From Tuchel’s appointment on January 26 to the end of last season, Chelsea scored 38 goals in all competitions, as many as Granada and Montpellier over the same time frame. By contrast, Tottenham scored 49, Manchester United 58, and City 70. A 4-1 win at Crystal Palace on April 10 remains the only occasion Tuchel’s Chelsea have scored more than twice in a game.
The lack of cutting edge was not for a paucity of chances, either. They were third in the Premier League last term for shots, and their expected goals from open play in the top flight (42.5) was the fifth-best in the division. The problem was they underperformed that value by 6.5 – only Liverpool (6.6) did worse among top-half teams.
They may have found a €115million solution to that problem.
Lukaku enjoyed the season of his career in 2020-21. With 30 goals and 11 assists, only six players in Europe’s top-five leagues were directly involved in more goals. All of those assists came from open play, too, a figure nobody in Serie A could better.
By contrast, Chelsea’s most productive forward was Timo Werner (12 goals, 11 assists), with the Germany international’s xG of 21.07 significantly down on Lukaku’s 30.02. Werner was, of course, scrutinised ever more intensely for failing to take his opportunities (he scored 28.57 per cent of his ‘big chances’), but there were no such problems for Lukaku, who converted 51.02 per cent of his.
Lukaku, of course, is more than a goalscorer. He created 63 chances last term, more than any Chelsea player except Mason Mount (109). He also completed 67 dribbles, a figure only two players surpassed for Tuchel’s team. He was equally adept at carving out opportunities as he was at taking them, his partnership with Lautaro Martinez firing Inter to their first Scudetto in over a decade.
It’s that all-round threat that was too often missing in his days at United, when Jose Mourinho deployed him generally as a rudimentary target man, not as the roving forward sometimes seen starting out wide for his country. The Lukaku of 2021 is a player who thrives when involved in sequences of play, not just when trying to finish them.
Given Chelsea were second only to City last season for passes per sequence (4.83), sequences of 10 or more passes (778) and build-up attacks (187), Lukaku will have every chance to operate at the heart of things.

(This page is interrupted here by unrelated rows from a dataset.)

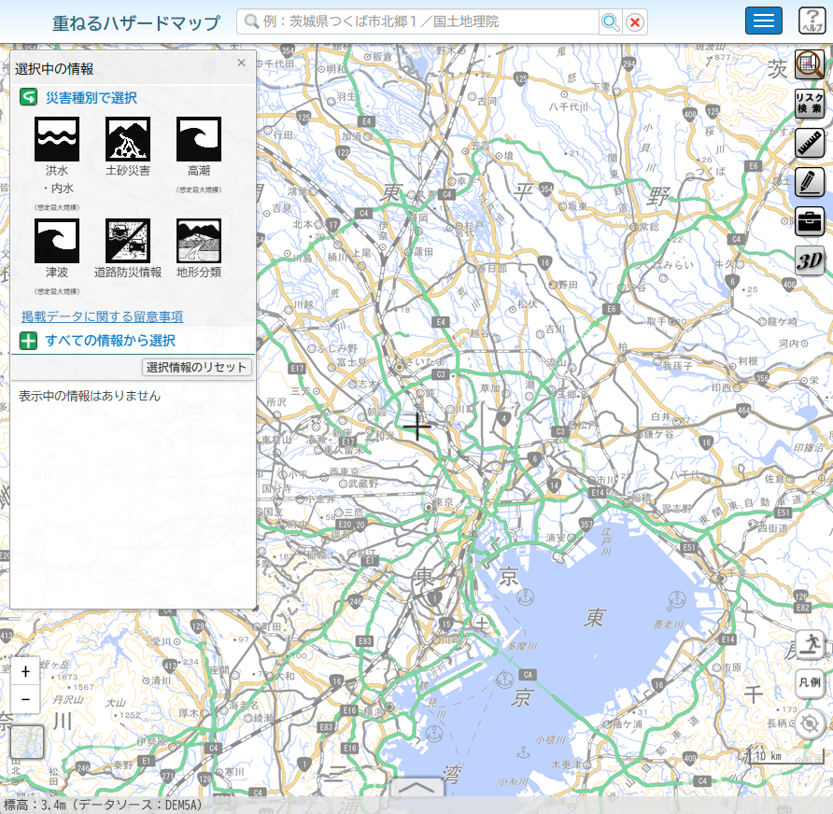Open the pencil drawing tool
833x814 pixels.
[x=810, y=182]
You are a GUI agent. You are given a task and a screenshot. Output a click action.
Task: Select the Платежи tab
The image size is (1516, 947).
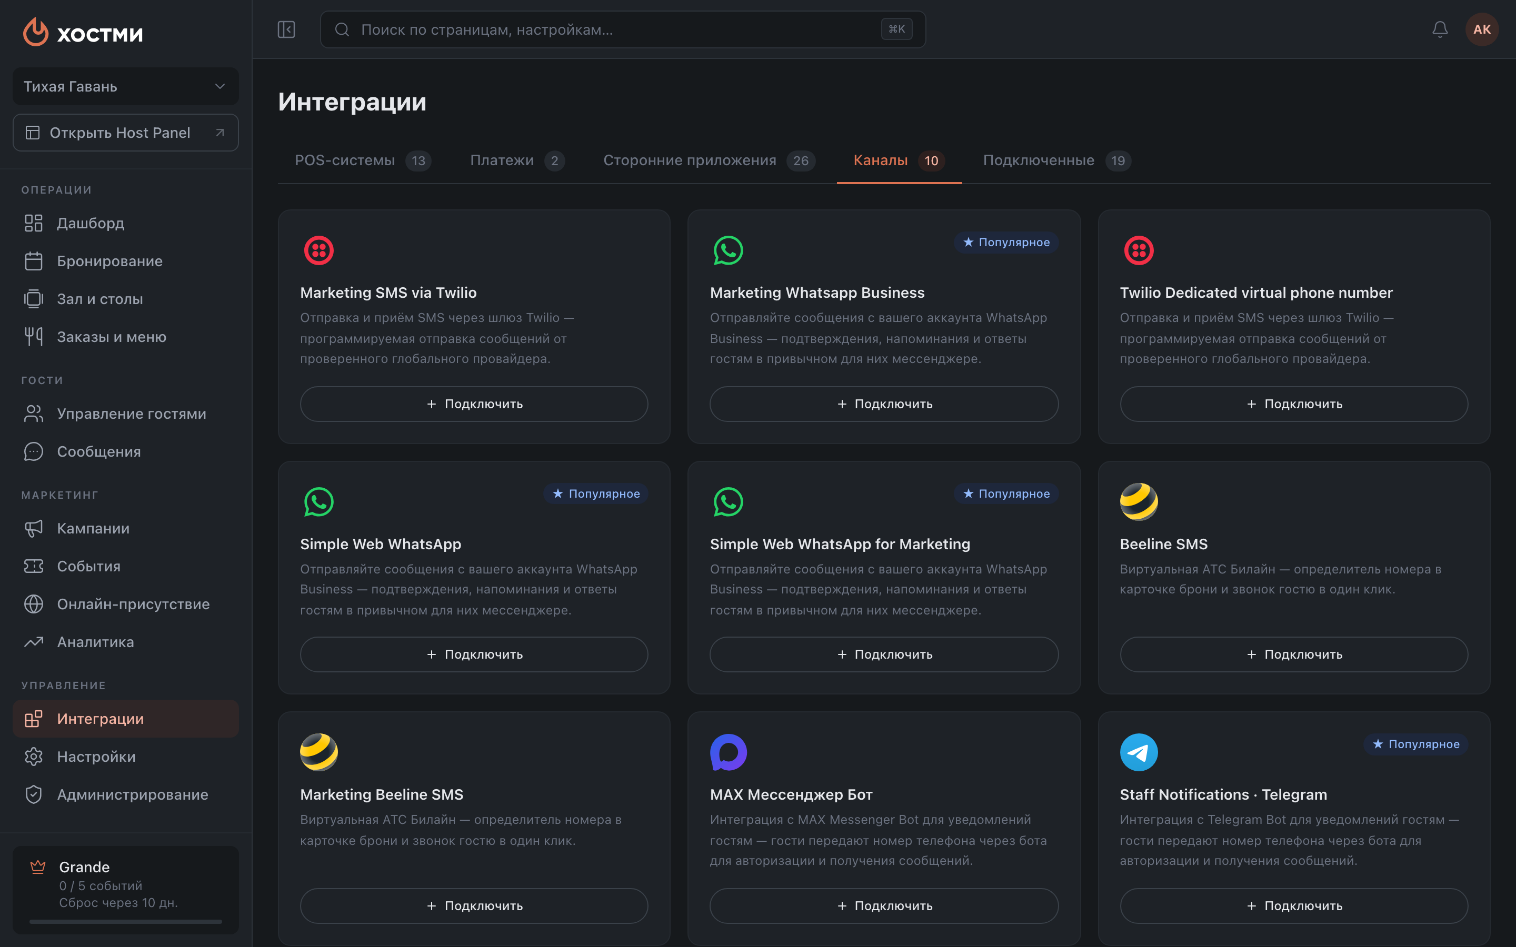[517, 161]
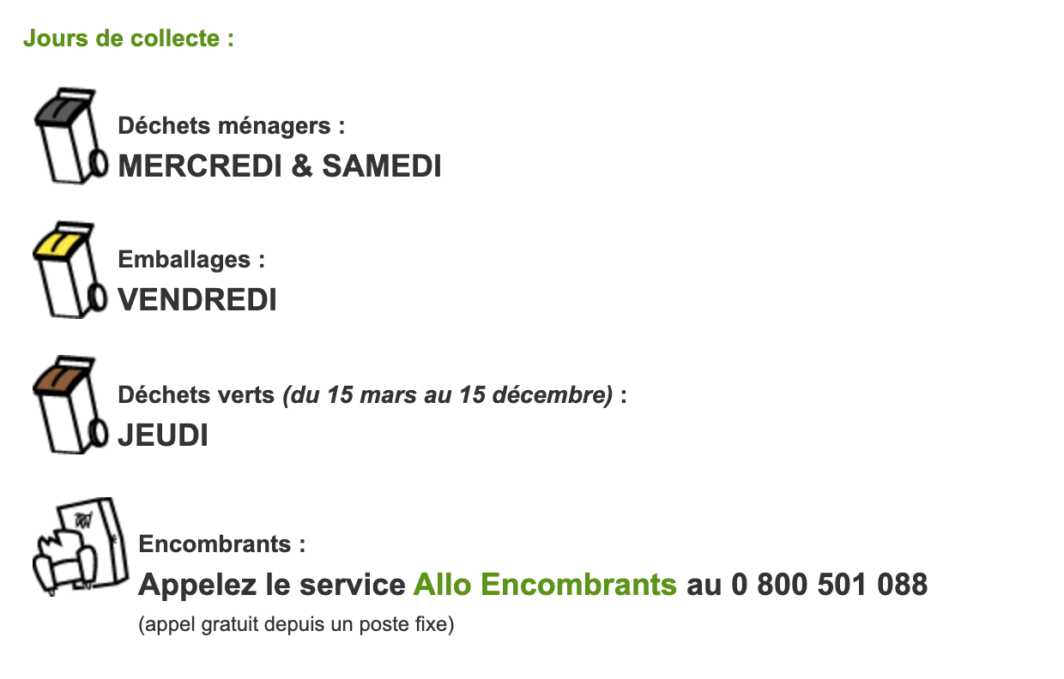Click the yellow lid of the packaging bin
Image resolution: width=1064 pixels, height=679 pixels.
pyautogui.click(x=62, y=243)
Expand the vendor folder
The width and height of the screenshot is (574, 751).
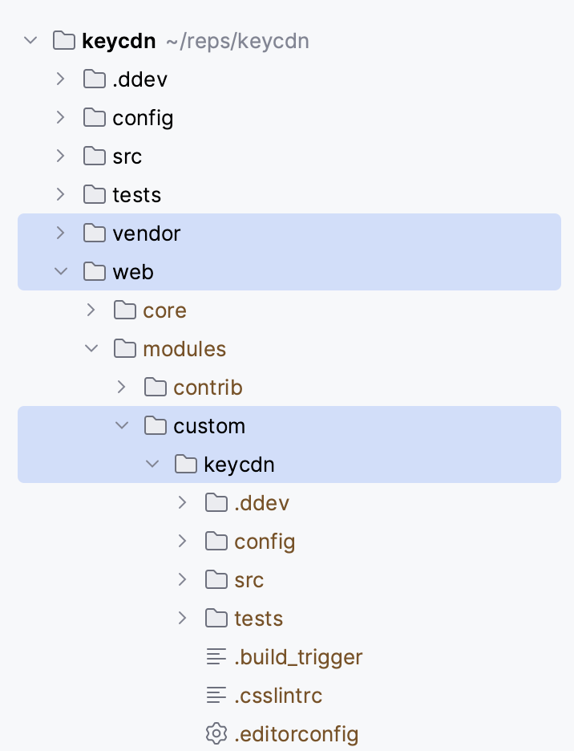click(61, 233)
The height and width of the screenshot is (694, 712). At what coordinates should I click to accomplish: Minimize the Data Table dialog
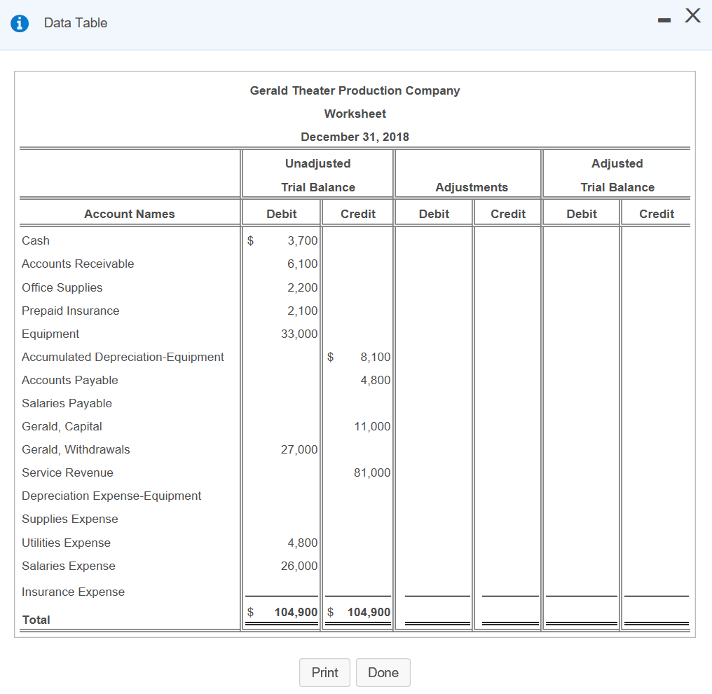[x=664, y=20]
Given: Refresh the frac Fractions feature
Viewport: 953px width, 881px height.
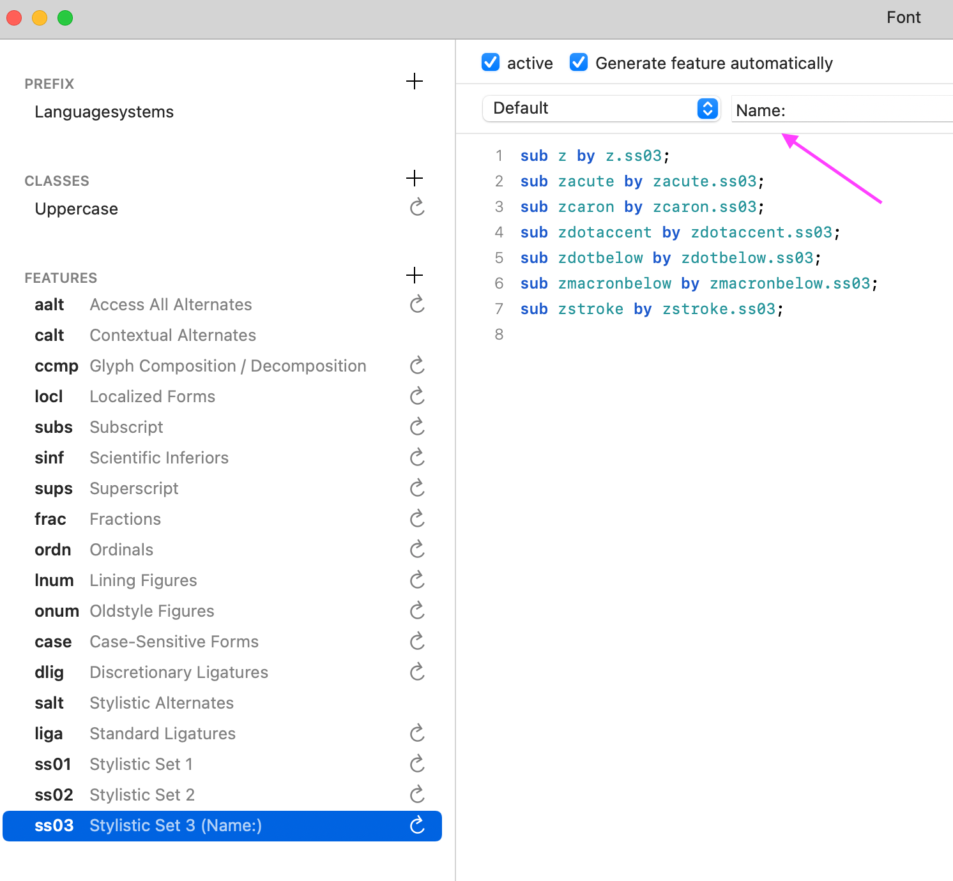Looking at the screenshot, I should coord(416,518).
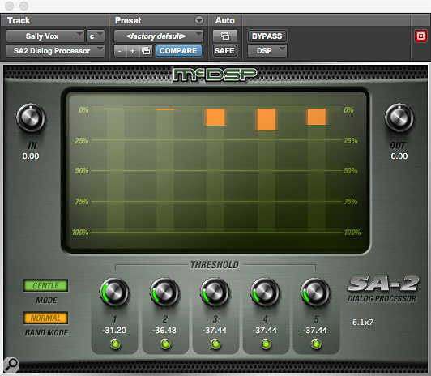This screenshot has width=431, height=376.
Task: Click the plug-in automation enable icon
Action: pos(225,36)
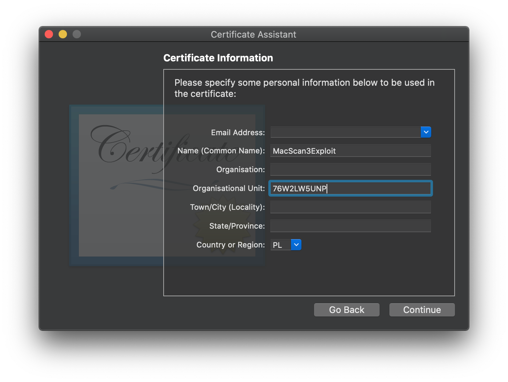Click the "Country or Region:" label
The image size is (508, 382).
[231, 245]
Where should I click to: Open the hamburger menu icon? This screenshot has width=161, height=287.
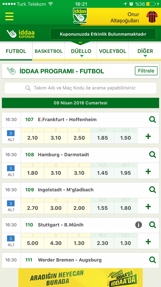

Tuchel’s first 10 Premier League matches produced only 13 goals, an average of 1.3 per game. There were 12 goals scored in their preceding two league matches alone.
We know about their limitations in attack, but the lack of consistent goal-fests also proves just how strong in defence they have become.
Only Manchester City and Liverpool faced fewer shots than Chelsea (336) in the Premier League last season, while they conceded 36 goals, a number only beaten by the champions. There was also just one game where they conceded more than a single goal under Tuchel: that bizarre 5-2 home defeat to West Brom, when the Baggies played like peak Barcelona, and Chelsea played like… well, like last season’s West Brom.
Even with that defeat considered, Chelsea’s expected goals against under Tuchel was just 20.53, well below City (26.58) or anyone else in England’s top flight across all competitions. They kept 10 clean sheets in their first 14 league games under the German, equalling the quickest time for a manager to reach such a figure in Premier League history (Luiz Felipe Scolari did it in 2008).
From Tuchel’s first game to the end of the season, no Premier League team lost fewer games (five), conceded fewer goals (16) or kept more clean sheets (19) than Chelsea in all competitions. And now, they reportedly want to add Sevilla’s talented Jules Kounde to their defensive options.
The game against Villarreal in Northern Ireland could well showcase the new English champions in waiting.